Calvin Bowman has garnered the extraordinary accolade of being the only living Australian composer to be exclusively featured on the revered Decca label. Veteran leftie and lover of the arts, Barry Jones launched Decca’s two-disc album of Bowman’s songs at the start of this concert which brought together the three talented singers who have recorded some fifty of the composer’s art songs. Such a genre seems decidedly out of place in these times, but Bowman, a self-confessed musical conservative, has cultivated the form for over two decades with considerable success.

While subscribing to an aesthetic of beauty and audience engagement similar to that of the great American song-smith Samuel Barber, this concert revealed that Bowman’s own musical sympathies for the most part tend to lie with English songwriters of the first half of the twentieth century.
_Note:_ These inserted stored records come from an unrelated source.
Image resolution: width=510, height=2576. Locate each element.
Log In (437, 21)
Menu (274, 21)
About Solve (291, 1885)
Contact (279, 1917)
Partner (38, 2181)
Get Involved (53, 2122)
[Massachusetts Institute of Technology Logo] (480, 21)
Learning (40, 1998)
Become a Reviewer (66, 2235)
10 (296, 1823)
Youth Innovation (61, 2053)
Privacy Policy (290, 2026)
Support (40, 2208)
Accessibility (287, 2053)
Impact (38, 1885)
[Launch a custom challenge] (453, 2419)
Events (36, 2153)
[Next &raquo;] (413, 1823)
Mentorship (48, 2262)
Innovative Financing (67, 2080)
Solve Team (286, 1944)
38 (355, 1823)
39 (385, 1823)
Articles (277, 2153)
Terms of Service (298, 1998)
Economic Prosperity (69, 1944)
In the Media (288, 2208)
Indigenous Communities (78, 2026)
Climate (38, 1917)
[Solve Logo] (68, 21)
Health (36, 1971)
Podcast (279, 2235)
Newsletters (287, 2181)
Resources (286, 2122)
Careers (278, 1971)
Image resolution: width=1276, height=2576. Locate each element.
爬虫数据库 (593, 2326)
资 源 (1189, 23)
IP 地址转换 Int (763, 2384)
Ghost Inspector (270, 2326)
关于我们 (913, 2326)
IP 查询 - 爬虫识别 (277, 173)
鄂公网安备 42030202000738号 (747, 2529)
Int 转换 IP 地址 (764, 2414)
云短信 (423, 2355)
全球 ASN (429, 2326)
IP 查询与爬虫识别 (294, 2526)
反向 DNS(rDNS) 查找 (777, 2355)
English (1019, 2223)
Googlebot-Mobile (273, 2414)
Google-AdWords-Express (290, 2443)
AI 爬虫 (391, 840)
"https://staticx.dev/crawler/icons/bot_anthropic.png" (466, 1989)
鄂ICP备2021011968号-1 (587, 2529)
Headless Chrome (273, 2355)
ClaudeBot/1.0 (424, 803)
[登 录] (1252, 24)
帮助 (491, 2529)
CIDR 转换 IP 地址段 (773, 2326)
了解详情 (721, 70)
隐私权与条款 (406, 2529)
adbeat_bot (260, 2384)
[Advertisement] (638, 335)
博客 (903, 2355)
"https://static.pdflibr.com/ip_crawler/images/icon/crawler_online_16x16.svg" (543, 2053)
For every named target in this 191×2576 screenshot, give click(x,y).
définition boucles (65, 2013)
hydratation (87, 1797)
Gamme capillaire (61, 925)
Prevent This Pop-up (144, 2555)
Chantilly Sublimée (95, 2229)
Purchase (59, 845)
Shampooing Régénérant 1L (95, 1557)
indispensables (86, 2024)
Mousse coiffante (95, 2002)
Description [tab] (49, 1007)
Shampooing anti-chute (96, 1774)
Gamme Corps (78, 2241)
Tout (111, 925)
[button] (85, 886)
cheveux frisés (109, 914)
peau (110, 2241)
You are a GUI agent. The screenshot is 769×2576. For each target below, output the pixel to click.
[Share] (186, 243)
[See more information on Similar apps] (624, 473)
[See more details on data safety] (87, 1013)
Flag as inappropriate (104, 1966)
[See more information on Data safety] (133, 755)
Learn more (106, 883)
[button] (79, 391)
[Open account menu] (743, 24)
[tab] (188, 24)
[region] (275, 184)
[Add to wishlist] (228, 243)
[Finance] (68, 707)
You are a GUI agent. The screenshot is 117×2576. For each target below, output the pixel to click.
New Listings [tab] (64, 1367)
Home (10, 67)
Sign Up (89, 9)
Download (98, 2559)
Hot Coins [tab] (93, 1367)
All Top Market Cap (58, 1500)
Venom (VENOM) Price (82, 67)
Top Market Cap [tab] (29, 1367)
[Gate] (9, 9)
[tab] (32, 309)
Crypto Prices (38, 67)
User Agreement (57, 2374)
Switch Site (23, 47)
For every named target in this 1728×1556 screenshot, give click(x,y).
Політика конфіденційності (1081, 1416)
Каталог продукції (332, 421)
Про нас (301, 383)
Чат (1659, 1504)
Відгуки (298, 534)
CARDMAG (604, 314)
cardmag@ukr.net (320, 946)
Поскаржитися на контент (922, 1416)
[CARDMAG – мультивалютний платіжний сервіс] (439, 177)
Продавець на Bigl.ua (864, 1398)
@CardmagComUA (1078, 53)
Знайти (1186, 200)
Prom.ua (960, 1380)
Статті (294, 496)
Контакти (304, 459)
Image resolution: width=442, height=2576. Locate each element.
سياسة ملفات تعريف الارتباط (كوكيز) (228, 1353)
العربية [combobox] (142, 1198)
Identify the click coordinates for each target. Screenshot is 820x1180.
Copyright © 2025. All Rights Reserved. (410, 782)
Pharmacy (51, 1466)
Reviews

This is hardly surprising when the composer favours texts by Walter de la Mare and Hilaire Belloc. Such texts are fairly pictorial and suggestive of musical outcomes, and although Bowman’s settings often evoke the memory of the likes of Gurney, Warlock and Finzi, there are sufficient individual touches of texture, harmony and timbre to make them his own.

Bowman is also no mean accompanist and accompanied his fellow artists, soprano Sara Macliver, tenor Paul McMahon and baritone Christopher Richardson through a generous selection of his songs. Macliver was apt at capturing contrasting moods of de la Mare’s from his lunar reverie, Silver through to the raucous ride of witches in The Ride-by-Nights. McMahon’s classic tenor instrument is well suited to this music, and was particularly expressive in childlike settings of Robert Louis Stevenson. Richardson was also very impressive with his total command of varying material, bringing plenty of salt and vinegar to the Three Sea Songs with de la Mare texts, in which Bowman was joined by none other than Ian Munro for the piano duet accompaniments. Richardson also enjoyed the wry humour of de la Mare’s Seven Epitaphs and the earthiness of two Belloc settings (Eheu! Fugaces and the West Sussex Drinking Song), the last of which was a nod to composer Peter Warlock’s supposed excesses.

It is interesting to note that when Bowman sets texts from times and places some distance from twentieth-century England, his musical style expands in a remarkable way. His two settings of the Murraguldrie pastoral by distinguished Australian art historian Bernard Smith unlock a rather different musical language where the Australian landscape is tellingly and sympathetically brought to life. Macliver brings real empathy and presence to these songs, as she does to a group of five short songs with texts by Melbourne’s own Michael Leunig, which gives the album its title.

The first song, Tiny Boat is a superb miniature where music and text exist in perfect symbiosis. Leunig’s signature duck makes an innocent appearance before The Home for the Appalled recalls an interwar cabaret song. A humorous interlude (Sitting on the Fence) precedes Real and Right and True over which hovers the ghost of Elgar’s Nimrod. Bowman’s music mirrors Leunig’s wonderful mix of ironic wit and spirituality.

Bowman’s charming miniatures with their fine attention to textual and musical detail are a perfect antidote to world-weariness. If this concert is any indication, his album will be a great success.